Planejada sobre a forma da cruz grega, a Villa Capra é coroada por uma cúpula, e é um exemplo primoroso de uma arquitetura regida pela ordem, fazendo eficiente contraste com os jardins e os campos do entorno, que complementam a racionalidade do edifício com o encanto pastoral da natureza, uma integração que era conscientemente buscada tanto pelo arquiteto como pelos seus patronos.[11] Fica nesse exemplo também clara a obsessão do autor com as proporções harmônicas geradas por uma geometria dinâmica, que estabelece as dimensões de todas as partes a partir de um módulo primário dividido ou multiplicado de várias maneiras, mas sempre mantendo uma coerência matemática entre si.[13] Ele expressou isso claramente ao dizer que "a beleza resultará de uma forma bela, e da correspondência do todo para com as partes, e das partes entre si, e destas para com o todo".[9] Pesquisadores recentes conseguiram provar que as proporções harmônicas usadas por Palladio se baseiam em conceitos formulados pelos humanistas do Renascimento a partir da matemática pitagórica e das filosofias platônica e neoplatônica, e em teorias de harmonia musical desenvolvidas pelos compositores vênetos de sua época.

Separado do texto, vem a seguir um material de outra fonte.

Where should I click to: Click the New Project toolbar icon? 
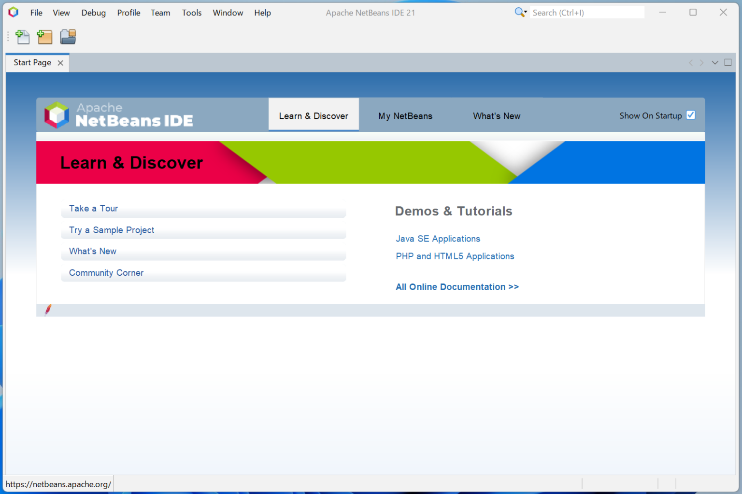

O objetivo final dessas teorias era espelhar na criação humana a ordem cósmica estabelecida pela divindade e manifesta na natureza, ordem que era possível alcançar e compreender através das relações numéricas, onde de todas a mais importante era a seção áurea. Essas relações foram aproveitadas na música e na arquitetura, bem como em outras artes, desde a Antiguidade, e suas conotações éticas estavam na identificação do que é belo com o que é bom e virtuoso, um conceito que fora sintetizado pelos gregos na kalokagathia.[13]
Apesar de célebre, o caso da Villa Capra é atípico. Normalmente as villas tinham uma fachada principal, e as outras eram subsidiárias, com tratamentos bem diferenciados, e em diversas ocasiões prescindiu das dependências anexas, o que sugere que o arquiteto estava mais interessado em explorar várias possibilidades estruturais e plásticas sem se fixar numa fórmula cristalizada. Os testemunhos confirmam essa asserção, e as variações são muitas, mesmo porque as necessidades dos contratantes eram diferentes. A concepção do todo como um conjunto destinado a obter um efeito cenográfico com a integração da paisagem, porém, é onipresente em seu trabalho. Para Constant o impacto das suas villas só pode ser realmente apreciado a partir da experiência vivencial direta, e diz que parte das incompreensões que rodearam suas idéias anos mais tarde derivam da divulgação dos projetos em ilustrações impressas, sem que o público jamais tivesse visto as obras concluídas in situ,[15] opinião que fora defendida antes por Goethe.[16]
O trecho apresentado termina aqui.